I was just wondering the other day about the derivative of a Power Tower. I tried to treat it as a \( x^n \), and came up with
\( f(a, b) = a \uparrow \uparrow b \)
\( f'(a, b) = (a \uparrow \uparrow b) a^{(a \uparrow \uparrow [b-1]) -1} \)
Is this correct?
Cheers,
Amherst
First a hint: you can enclose your formulas in tex tags like
Code:
[tex]x^n[/tex]And then for the derivative: If you have a function with two arguments you must specify with respect to which variable you are differentiating, e.g. \( \frac{\partial f(a,b)}{\partial a} \).
Before differentiating a whole powertower, let us start with something simpler: What is the derivative of \( x^x \)?

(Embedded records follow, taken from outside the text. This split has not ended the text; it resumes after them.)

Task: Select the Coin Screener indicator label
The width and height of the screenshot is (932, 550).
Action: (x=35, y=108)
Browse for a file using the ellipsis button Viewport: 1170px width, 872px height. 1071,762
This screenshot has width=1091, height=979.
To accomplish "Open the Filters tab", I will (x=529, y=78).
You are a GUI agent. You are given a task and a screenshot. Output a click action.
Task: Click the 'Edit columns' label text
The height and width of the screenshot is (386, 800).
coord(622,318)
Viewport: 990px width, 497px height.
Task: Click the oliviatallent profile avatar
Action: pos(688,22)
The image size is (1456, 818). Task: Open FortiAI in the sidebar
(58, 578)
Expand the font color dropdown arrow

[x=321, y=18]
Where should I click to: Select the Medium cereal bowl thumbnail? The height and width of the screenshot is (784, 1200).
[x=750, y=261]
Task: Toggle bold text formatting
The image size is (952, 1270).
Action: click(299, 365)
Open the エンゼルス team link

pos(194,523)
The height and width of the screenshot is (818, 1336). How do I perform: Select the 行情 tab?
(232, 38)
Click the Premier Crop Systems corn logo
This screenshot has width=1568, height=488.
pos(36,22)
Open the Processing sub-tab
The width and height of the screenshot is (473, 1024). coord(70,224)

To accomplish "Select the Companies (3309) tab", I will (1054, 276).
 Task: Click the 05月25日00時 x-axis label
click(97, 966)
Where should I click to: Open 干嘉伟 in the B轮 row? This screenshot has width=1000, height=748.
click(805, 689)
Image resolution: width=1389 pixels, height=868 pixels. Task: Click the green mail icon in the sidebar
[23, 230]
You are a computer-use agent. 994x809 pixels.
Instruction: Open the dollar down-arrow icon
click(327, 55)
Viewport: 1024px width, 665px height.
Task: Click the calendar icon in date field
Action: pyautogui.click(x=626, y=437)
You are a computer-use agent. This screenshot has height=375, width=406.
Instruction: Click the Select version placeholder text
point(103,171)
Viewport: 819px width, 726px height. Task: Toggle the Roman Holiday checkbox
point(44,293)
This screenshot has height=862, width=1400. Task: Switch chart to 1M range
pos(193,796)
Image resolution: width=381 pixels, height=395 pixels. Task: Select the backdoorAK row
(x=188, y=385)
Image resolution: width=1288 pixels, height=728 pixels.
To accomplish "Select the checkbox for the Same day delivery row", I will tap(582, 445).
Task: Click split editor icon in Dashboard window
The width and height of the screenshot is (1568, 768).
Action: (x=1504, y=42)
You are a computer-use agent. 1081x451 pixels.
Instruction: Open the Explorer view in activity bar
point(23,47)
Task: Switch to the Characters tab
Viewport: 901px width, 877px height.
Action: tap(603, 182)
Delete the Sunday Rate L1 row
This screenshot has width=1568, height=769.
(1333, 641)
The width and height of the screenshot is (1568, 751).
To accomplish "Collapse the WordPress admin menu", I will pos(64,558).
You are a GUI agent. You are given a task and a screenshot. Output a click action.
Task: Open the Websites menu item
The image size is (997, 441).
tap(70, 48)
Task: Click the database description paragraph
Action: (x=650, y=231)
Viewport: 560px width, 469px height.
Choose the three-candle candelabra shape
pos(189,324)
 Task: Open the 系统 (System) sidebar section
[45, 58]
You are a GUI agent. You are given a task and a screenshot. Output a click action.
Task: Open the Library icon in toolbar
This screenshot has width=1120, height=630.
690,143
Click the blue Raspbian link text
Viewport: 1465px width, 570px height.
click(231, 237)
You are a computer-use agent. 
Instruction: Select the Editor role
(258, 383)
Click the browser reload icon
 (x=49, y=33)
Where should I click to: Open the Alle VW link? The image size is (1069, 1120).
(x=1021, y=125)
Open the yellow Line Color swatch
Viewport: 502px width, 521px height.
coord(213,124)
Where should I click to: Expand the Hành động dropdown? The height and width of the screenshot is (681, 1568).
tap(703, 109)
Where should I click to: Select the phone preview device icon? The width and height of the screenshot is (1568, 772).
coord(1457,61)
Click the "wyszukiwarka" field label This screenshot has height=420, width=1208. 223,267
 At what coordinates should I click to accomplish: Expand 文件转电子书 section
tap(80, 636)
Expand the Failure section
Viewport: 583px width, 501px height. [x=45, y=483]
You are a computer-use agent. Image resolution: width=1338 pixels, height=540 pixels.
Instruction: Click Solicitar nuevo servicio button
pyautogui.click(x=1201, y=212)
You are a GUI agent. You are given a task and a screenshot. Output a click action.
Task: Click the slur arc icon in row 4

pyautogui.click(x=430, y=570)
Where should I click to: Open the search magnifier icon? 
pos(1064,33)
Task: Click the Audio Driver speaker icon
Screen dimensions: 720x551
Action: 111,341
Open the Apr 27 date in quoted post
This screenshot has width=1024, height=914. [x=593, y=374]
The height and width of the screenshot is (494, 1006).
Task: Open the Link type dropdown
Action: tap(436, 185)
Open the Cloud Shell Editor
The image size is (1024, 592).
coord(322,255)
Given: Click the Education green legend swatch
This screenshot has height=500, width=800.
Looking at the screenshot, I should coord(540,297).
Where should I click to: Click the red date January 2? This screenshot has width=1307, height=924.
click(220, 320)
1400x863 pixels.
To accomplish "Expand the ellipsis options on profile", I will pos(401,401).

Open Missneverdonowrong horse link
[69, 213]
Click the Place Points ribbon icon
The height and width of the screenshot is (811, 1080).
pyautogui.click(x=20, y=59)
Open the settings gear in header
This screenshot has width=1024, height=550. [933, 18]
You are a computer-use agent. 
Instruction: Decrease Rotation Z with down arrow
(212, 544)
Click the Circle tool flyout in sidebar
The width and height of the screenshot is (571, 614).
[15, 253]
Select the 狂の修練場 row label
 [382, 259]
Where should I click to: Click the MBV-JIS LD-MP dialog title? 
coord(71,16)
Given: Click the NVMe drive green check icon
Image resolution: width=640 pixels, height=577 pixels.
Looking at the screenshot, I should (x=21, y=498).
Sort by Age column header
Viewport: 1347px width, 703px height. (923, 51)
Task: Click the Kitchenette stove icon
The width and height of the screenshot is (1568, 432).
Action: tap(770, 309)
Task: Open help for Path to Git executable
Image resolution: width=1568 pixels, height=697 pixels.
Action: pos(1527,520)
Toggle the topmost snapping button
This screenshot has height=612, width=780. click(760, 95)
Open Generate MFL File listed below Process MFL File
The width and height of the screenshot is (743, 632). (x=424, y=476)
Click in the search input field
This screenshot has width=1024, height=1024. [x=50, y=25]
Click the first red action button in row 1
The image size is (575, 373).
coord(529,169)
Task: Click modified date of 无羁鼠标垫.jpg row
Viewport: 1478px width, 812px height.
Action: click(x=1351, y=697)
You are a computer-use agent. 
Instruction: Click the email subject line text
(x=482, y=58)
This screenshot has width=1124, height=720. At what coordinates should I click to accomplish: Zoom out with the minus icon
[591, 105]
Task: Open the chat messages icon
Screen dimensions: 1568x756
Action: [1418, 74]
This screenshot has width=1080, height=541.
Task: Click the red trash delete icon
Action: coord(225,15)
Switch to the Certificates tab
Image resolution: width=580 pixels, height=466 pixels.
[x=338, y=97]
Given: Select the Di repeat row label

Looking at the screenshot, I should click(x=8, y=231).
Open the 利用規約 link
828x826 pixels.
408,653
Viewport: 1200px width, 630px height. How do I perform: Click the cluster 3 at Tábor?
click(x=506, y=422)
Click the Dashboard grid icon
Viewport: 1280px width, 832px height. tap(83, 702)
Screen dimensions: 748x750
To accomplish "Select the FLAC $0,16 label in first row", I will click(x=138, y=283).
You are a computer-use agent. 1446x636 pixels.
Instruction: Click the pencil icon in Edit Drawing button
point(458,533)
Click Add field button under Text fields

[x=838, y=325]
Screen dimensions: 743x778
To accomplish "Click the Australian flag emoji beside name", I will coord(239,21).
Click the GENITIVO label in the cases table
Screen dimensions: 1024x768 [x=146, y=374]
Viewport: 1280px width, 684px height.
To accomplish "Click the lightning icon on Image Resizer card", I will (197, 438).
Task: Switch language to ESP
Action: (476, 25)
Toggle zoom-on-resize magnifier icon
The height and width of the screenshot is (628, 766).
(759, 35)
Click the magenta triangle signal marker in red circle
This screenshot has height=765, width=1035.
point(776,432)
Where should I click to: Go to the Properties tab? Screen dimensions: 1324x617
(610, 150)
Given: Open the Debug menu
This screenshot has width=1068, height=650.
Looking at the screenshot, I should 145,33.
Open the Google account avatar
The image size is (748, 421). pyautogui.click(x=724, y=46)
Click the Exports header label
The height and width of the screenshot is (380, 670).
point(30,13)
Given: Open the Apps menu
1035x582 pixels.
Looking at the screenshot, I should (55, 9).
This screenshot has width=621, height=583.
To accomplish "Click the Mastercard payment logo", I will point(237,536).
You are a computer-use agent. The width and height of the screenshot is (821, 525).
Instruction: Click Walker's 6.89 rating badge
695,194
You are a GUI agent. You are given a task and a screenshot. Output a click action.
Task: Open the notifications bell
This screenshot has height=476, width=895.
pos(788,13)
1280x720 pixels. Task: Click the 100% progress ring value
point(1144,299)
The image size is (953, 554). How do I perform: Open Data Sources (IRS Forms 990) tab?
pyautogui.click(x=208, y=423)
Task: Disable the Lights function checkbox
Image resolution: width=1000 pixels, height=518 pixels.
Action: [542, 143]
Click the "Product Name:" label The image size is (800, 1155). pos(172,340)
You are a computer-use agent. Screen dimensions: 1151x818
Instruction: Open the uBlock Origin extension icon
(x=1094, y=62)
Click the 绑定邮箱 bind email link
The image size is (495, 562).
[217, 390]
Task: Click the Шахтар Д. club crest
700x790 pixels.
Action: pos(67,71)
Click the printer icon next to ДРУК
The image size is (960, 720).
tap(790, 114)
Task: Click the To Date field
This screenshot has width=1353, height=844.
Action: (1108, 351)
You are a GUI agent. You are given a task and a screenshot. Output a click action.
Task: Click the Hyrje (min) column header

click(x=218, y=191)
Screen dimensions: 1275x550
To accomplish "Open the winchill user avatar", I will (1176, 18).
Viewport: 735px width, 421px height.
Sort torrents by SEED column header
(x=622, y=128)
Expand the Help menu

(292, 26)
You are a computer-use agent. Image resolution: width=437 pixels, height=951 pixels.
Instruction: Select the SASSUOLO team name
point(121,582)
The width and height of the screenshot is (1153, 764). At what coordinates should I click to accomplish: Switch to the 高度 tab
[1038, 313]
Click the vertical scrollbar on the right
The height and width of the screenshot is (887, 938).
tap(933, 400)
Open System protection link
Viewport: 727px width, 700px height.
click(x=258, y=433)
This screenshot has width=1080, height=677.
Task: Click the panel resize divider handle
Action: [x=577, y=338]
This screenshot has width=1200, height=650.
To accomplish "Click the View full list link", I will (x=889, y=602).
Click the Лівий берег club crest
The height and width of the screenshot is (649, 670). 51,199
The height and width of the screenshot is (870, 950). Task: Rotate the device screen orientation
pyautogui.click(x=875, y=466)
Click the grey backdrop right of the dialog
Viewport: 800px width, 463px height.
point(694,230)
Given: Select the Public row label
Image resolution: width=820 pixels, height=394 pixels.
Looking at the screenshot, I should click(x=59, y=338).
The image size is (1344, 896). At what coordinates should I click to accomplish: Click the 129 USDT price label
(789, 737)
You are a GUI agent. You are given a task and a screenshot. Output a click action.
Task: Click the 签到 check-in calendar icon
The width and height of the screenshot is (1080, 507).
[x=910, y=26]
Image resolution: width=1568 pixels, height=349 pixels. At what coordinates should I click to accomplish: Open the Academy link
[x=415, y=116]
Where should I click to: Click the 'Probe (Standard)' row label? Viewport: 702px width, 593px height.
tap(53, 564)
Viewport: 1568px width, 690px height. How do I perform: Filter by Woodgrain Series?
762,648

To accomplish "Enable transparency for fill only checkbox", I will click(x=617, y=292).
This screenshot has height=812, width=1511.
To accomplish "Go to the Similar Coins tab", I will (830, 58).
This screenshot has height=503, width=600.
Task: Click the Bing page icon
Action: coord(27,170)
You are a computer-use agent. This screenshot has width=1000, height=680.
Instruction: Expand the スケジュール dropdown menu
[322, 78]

You can not simply apply the \( \frac{\partial x^c}{\partial x} = c x^{c-1} \) rule, because this rule is only applicable for \( c \) being a constant.
If I slightly change the form and write \( x^x = e^{x \ln(x)} \) you can see that there are several functions involved of which you know the derivative already:
There is \( \exp'(x)=\exp(x) \), \( \ln'(x)=1/x \) and there is a product contained \( (f\cdot g)'(x) = f'(x) g(x) + f(x) g'(x) \), for nested functions you have the chain rule \( \frac{\partial f(g(x))}{\partial x}=f'(g(x)) g'(x) \).
So how can you apply all these rules to compute the derivative of \( x^x \)?